Un des laboratoires de recherche sur la chance se trouve à l’Université de Hertfordshire (U.K.) où le Dr. Richard Wiseman a étudié scientifiquement des centaines de personnes durant dix ans. En situation d’incertitude, comme une épreuve sportive, on peut faire évaluer ses chances de succès de 5/10 à 9/10. On peut donc faire opérer un auto-classement des sujets en quatre catégories : ceux qui s’attribuent une grande chance, une petite chance, une petite malchance ou une grande malchance. Puis les sujets vont réaliser toute une série de tests ou d’épreuves physiques, comme d’enfiler des aiguilles. Et les résultats constants montrent que ceux qui s’attribuent une grande chance ont de meilleures performances que les autres, quelle que soit l’épreuve. Croire à sa chance, la fait apparaître ; le résultat est beaucoup moins spectaculaire que pour la malchance, mais il existe. Quand les gens pensent avoir de la veine, les occasions se présentent.

D’après ce laboratoire, quels sont les facteurs reconnus de la chance ?

-       Croire en sa chance, bien sûr.

-             Rester souple. Ne pas se braquer, se raidir. Ne pas se mettre en colère. Les malchanceux sont toujours révoltés, contractés, raidis. Les aigris et les déprimés n’ont pas de chance. Par exemple dans les tests du laboratoire, ceux qui croient en leur chance arrivent à enfiler plus d’aiguilles que les autres, dans le même temps. Leur corps n’est pas séparé de leur esprit.

-             Etre bienveillant. Pardonner à tous. Ne jamais entretenir de la rancune ou des projets de vengeance. Et à la bienveillance certains ajoutent la bienfaisance.

-             Faire confiance à son intuition. Se sentir protégé, inspiré, guidé. Etre branché sur les bonnes vibrations. Croire en son étoile, son ange gardien ou la providence. Dans un test de ce laboratoire, un appareil du lot est volontairement défectueux et il est choisi à 60 % par ceux qui estiment ne pas avoir de chance.

-             Voir toujours le positif même dans le négatif. Il faut commencer partout par voir les bouteilles à moitié pleines et non à moitié vides. Mais pas seulement, il faut en plus : voir toujours le bon coté, être un irrésistible optimiste. Si l’on a eu un accident, se réjouir de ne pas avoir été tué et savoir que l’échec à un examen peut aussi être l’occasion d’une rencontre décisive,  si l’on a de la chance …

-             Etre ouvert, s’intéresser à tout. Faire attention, enregistrer même l’insignifiant sur le moment, qui par la suite va s’avérer l’essentiel.

-             Repérer les occasions favorables. Dans un test on demande aux sujets de compter les photos d’un journal. Ceux qui ont dit auparavant qu’ils avaient une grande chance sont plus nombreux à voir à la fin du journal les 47 crédits photographiques, qui donnent la solution sans avoir besoin de compter. Etc.

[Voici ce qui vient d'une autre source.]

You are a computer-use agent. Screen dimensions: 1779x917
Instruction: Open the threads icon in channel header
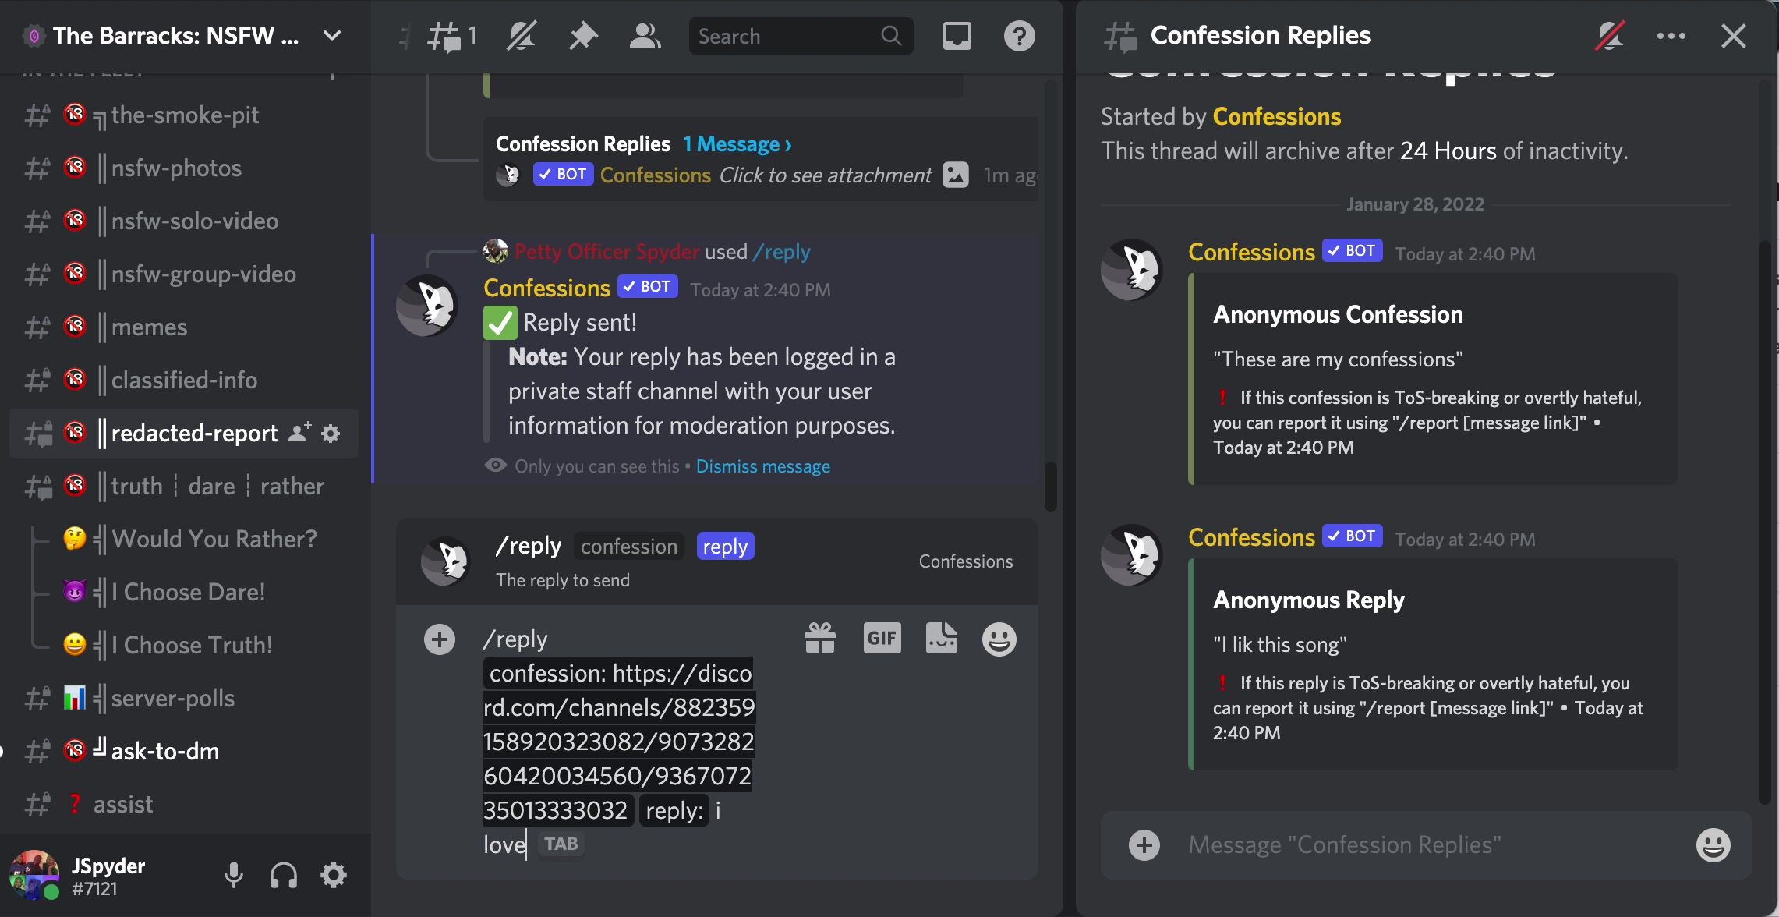[x=451, y=36]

-             Etre tolérant et savoir supporter les autres. Les SDF se sont fâchés avec tous ceux qu’ils ont rencontré et d’abord avec tous les membres de leur famille. Ils sont seuls et ne supportent pas de vraie conversation. Vae solis, malheur à ceux qui vivent seul, ils n’ont pas de chance, dit le proverbe et l’on commence à comprendre pourquoi.

-             Entretenir le réseau de la chance. Il est formé de tous les amis, relations et rencontres auxquels on peut demander de l’aide en toute circonstance. Rien n’est plus utile dans la vie que d’avoir plusieurs amis médecins, avocats et policiers ou d’appartenir à un Club …

 

Par exemple, madame Miracle entre à l’hôpital pour un dérèglement sanguin : elle n’a plus que 1000 plaquettes. Or quatre fois on oublie de la transfuser et chaque fois avec des équipes différentes. Malgré cela, elle ressort rapidement guérie. Par la suite elle sera avertie que ce sang de transfusion était contaminé. Sa chance lui a sauvé la vie : quatre fois de suite, est-ce du simple hasard ?

Des récits incroyables de personnes qui ont eu de la chance, nous en connaissons tous des dizaines. Par exemple, celle qui devient anxieuse, tombe malade et rate son avion, qui évidemment s’écrase. Celle qui rêve que sa fille va avoir dans la journée un accident mortel d’auto et qui la convainc de prendre à la place un taxi, qui a évidemment un accident où sa fille n’a que le bras cassé.